I rode along the Hefner trails and cut over towards Overholser on the canal road – a well known cycling route between the two lakes. Went past Wiley Post Airport, where I officed and hangered my airplane for years, and then on to Overholser. Along the way I was dinking around with my iPhone and Strava, trying to get it set up the way like. I had a new sleek iPhone mount for my bike and decided to use Strava along with my Garmin 62ST for ride recording and navigation. My Garmin read my cadence from my Bontrager cadence/speed sensor, and heart rate from my Bontrager heart rate monitor. I really like having this info displayed as I ride, especially the cadence. It helps with my workout planning and reminds me to keep my cadence up to around 80+ RPM. I was surprised that my iPhone with Strava could also read this data at the same time, but then realized that my Garmin reads the data via the ANT+ protocol while my phone reads the data via Bluetooth 4.0 protocol. I was worried about the battery running down on my phone so I turned the screen brightness down, turned off WIFI, and then set the phone to turn off the screen after 4 minutes. One thing I don’t want to happen on a ride is for my phone to run out of juice. That could be bad in case of an emergency. I really like that my Garmin will last days on two AA batteries even with the screen about half brightness. My Garmin won’t read or display any power data so when I get a power meter I will have to do something different there.

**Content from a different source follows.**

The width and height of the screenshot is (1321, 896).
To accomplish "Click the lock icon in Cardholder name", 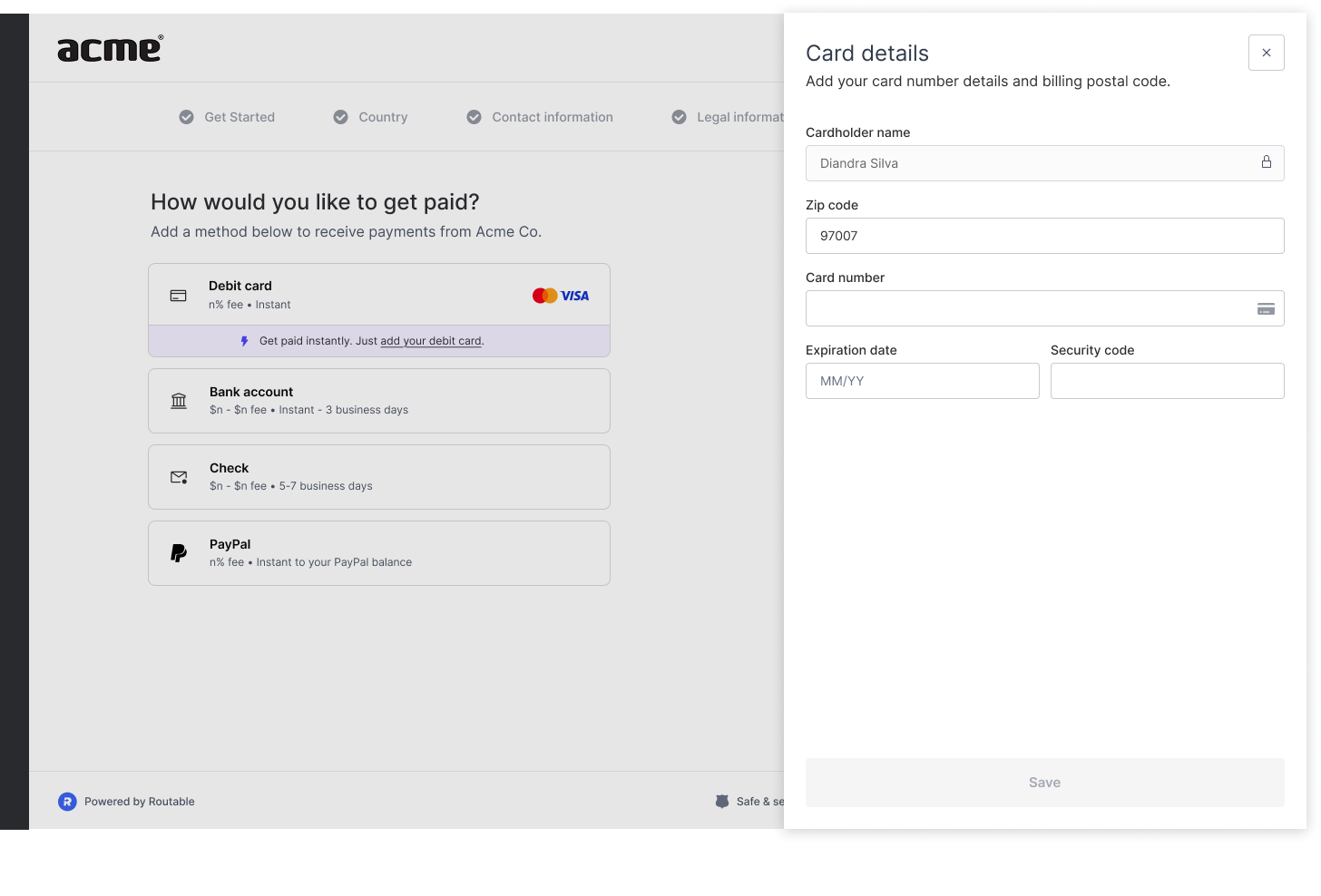I will (1267, 162).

Anyway back to my story. I followed the bike trails down past Overholser and followed the wonderful West River trail down to the Oklahoma River and into Bricktown. What a fantastic bike trail. I stopped to get some iced tea at Starbucks, and then had plans to catch the Katy Trail, an old converted railroad bed that follows I-35 north to the OKC Zoo, and then follow 63rd Street back to Nichols Hills and follow Grand Boulevard back to Hefner.

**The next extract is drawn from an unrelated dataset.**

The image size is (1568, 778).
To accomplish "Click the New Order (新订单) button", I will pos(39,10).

However, as I sat there sipping my tea a cold, cold wind blew in, dropping the temperature 15 degrees in about 2 minutes. Uh oh! That made me quickly change my plan. I knew a cold front was headed toward OKC – my phone had just flashed a winter storm watch – and figured I better head back to my truck pronto. The problem is that my truck was probably 8-10 miles away and there were no direct bike trails to get there. I decided to cut back west through downtown OKC and then through an industrial area and catch the May Avenue bike trail that goes north past the OKC Fairgrounds, then follows I-44 north to Hefner. I much prefer to ride bike trails over busy roads. I am not a big fan of sharing the road with cars.
I used my knowledge of OKC to cut through downtown along sidewalks and secondary streets, then through an old industrial part of town between Reno and 10th street. I pretty well know my way all along the backroads of OKC but discovered some new routes that I didn’t know about. I saw a guy in the distance riding a railroad right of way so decided to try that route. There were plenty of bicycle tracks in the dirt alongside the tracks, evidence that this was a busy route. Well, I discovered it lead to one of the several “hidden tent cities” scattered around downtown OKC. Not a big problem – they don’t bother me and I don’t bother them. I am sure they didn’t like me riding through their “front yard” but I didn’t see anyone in the tent cities so just kept pedaling. I normally might have stopped and talked, but in my bike shorts and shirt and obviously expensive bicycle I wouldn’t exactly fit in.
Eventually I caught the May Avenue trail north and started pedaling hard, trying to keep my core temperature up so I wouldn’t freeze to death. Well that was an exaggeration, but it was getting quite cold. My fingertips (remember the fingerless gloves) were getting quite numb and starting to tingle. The temperature was now in the low 40’s and the winds were out of the north at a stiff 15 mph, right in my face on the long pedal back to my truck. As long as I was pedaling hard I was fine, but when I stopped for the long stoplights at 39th Expressway and Northwest Expressway I got a bit chilled until I got moving again. Finally pulled up to my truck about 40 minutes later, tossed my bike on the rack and turned the heater of my truck on full burner. I have been colder while riding – actually much colder – but that doesn’t make it any better. I knew I was going to be fine, just needed to warm up a bit. My core was warm but man my fingers and nose got a bit frosty.
I ended up with a fun ride that was cut a bit shorter than I planned but still had a good ride. I set 25 personal records on Strava without really trying, thanks mostly to my new Giant TCX and partially to my winter training plan and Zwift for making it fun to ride indoors.